Otherwise, just north from Washington as far as you can get (New York State? Boston?) and back again.

(Sounds like a Mini-Marathon...) Anything interesting here so far?


----------



## Green Maned Lion (Apr 23, 2008)

Silver -> Captiol (CHI) -> Wolverine (Detroit) -> Bus (Windsor) ->Toronto -> Ocean (Halifax) -> Chaluer/Ocean (Montreal) -> Adirondack (New York) -> Silver (Florida)


----------



## RidesOften (Apr 23, 2008)

p&sr said:


> RidesOften said:
> 
> 
> > OK have a few days...would like to get some ideas
> ...


love it already hehehe


----------



## RidesOften (Apr 23, 2008)

p&sr said:


> RidesOften said:
> 
> 
> > OK have a few days...would like to get some ideas
> ...


IT all interesting anywhere on amtrak hehehe


----------



## Rail Freak (Apr 23, 2008)

Green Maned Lion said:


> Silver -> Captiol (CHI) -> Wolverine (Detroit) -> Bus (Windsor) ->Toronto -> Ocean (Halifax) -> Chaluer/Ocean (Montreal) -> Adirondack (New York) -> Silver (Florida)


I,m lazy, could you embelish on that one?

Thanx :huh:


----------



## the_traveler (Apr 23, 2008)

Rail Freak said:


> Green Maned Lion said:
> 
> 
> > Silver -> Captiol (CHI) -> Wolverine (Detroit) -> Bus (Windsor) ->Toronto -> Ocean (Halifax) -> Chaluer/Ocean (Montreal) -> Adirondack (New York) -> Silver (Florida)
> ...


The Silver Service to CL to Wolverine would be on Amtrak. Then you would need to cross the border between Detroit and Windsor on your own. The next 3-4 trains would be on VIA Rail. Then the Adirondack and Silver Service trains would be back on Amtrak.

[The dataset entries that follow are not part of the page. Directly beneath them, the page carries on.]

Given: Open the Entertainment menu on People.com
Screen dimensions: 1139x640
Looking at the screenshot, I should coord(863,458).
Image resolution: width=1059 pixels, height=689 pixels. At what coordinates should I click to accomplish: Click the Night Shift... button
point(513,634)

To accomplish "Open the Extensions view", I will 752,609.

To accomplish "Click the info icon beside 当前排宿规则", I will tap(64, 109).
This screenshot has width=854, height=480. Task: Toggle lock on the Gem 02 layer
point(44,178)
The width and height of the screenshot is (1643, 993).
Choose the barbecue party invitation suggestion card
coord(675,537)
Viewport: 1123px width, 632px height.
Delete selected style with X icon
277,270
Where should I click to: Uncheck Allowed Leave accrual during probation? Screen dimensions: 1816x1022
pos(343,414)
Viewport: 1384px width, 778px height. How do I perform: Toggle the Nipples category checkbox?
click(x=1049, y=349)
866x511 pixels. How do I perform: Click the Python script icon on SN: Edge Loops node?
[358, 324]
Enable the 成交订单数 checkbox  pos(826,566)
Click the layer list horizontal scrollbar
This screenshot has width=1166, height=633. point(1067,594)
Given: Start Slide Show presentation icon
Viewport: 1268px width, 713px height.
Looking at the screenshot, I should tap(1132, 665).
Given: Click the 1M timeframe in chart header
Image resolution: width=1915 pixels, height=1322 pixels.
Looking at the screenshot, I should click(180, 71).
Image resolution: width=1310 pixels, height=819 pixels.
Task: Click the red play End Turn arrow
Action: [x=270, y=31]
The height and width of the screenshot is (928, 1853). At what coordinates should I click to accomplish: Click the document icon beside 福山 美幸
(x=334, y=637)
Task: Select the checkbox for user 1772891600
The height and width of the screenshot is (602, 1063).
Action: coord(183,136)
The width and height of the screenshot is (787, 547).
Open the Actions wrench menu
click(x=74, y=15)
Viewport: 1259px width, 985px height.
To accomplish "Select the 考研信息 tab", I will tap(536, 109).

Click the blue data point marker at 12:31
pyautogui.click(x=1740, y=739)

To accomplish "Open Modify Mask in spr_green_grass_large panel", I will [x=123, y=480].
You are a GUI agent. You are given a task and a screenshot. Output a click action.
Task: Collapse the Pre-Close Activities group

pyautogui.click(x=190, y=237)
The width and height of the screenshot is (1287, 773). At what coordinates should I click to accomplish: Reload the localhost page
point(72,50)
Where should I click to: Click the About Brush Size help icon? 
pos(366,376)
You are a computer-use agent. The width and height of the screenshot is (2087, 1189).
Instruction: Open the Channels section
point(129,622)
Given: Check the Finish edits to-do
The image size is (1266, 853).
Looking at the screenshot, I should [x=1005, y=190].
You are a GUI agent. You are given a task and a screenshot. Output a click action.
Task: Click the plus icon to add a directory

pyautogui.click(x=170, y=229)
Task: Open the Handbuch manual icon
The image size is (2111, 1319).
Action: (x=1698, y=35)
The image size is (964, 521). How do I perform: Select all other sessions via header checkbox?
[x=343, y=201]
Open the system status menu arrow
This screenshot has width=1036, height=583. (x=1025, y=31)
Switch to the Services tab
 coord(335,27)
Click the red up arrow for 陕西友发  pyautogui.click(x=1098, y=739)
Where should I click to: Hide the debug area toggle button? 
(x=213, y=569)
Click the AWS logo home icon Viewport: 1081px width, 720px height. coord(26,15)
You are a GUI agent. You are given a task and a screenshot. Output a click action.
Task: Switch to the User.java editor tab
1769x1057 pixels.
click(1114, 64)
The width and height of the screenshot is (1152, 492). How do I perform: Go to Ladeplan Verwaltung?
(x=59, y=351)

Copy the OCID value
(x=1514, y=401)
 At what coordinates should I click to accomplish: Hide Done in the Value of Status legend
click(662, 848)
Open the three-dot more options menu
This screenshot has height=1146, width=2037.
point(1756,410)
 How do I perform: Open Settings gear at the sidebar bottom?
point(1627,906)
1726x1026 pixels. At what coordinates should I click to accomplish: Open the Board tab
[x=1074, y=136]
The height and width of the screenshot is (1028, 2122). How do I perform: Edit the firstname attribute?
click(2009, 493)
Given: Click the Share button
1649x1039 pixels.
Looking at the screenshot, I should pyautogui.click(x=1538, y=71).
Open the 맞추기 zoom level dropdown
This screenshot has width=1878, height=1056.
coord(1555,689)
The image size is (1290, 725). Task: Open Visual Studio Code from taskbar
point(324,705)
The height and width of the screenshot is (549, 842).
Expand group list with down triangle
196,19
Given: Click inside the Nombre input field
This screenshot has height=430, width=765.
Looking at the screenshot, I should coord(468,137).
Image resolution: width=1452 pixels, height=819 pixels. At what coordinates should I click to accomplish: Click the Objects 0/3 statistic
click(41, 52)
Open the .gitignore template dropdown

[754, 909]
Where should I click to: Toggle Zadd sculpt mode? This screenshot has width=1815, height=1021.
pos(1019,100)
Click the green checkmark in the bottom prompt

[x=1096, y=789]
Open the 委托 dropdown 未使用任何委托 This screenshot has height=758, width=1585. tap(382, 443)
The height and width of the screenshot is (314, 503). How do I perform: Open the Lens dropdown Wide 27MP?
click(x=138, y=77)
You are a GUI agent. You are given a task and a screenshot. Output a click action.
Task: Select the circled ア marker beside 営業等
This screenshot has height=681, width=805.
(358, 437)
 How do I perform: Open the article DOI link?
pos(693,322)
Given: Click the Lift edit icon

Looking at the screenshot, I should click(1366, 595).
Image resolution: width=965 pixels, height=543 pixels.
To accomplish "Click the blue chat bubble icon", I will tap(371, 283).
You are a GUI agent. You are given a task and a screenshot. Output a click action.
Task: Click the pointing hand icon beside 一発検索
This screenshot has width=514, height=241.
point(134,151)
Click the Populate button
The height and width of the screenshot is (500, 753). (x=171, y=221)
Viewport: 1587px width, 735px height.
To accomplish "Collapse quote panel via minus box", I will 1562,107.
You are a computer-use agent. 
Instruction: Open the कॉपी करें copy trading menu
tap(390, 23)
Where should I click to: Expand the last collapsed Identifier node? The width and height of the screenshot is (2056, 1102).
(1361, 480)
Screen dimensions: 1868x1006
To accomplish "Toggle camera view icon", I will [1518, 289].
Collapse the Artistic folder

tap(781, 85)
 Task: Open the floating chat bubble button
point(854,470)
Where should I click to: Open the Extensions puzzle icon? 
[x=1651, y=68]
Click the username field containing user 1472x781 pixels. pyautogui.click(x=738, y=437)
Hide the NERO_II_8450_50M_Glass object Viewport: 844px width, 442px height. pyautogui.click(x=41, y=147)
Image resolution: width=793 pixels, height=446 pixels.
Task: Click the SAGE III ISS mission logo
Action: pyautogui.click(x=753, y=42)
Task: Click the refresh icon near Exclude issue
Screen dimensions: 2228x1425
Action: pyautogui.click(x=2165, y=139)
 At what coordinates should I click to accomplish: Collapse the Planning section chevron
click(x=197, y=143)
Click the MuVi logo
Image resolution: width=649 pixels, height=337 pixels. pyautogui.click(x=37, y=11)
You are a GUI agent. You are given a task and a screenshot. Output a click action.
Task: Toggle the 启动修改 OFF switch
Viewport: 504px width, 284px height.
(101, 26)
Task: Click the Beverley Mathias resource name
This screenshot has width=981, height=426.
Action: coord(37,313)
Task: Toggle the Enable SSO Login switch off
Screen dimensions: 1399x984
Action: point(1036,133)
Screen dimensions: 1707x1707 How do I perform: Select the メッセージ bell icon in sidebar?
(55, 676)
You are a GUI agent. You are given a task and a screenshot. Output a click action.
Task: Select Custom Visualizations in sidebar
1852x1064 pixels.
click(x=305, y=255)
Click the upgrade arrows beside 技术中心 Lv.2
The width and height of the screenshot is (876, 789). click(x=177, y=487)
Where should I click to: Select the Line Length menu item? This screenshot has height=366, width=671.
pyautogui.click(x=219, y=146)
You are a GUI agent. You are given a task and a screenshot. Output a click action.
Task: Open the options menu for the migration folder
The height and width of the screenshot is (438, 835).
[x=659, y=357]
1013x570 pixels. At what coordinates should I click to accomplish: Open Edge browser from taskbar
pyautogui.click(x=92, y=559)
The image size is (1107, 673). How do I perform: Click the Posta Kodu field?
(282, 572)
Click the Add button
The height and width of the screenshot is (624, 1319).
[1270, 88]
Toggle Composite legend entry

Q: Doesn't the Ocean originate in Montreal? So you could either take a corridor train from Windsor to Toronto, and another from Toronto to Montreal. I also think there may be some thru trains all the way from Windsor to Montreal (but I'm not sure about that).


----------



## Green Maned Lion (Apr 23, 2008)

:unsure: I know VIA's routes better than their schedule. I don't know their schedule by heart like AMTK east coast LD trains


----------



## RidesOften (May 8, 2008)

I love these mini marthons gona keep the ideas lol


----------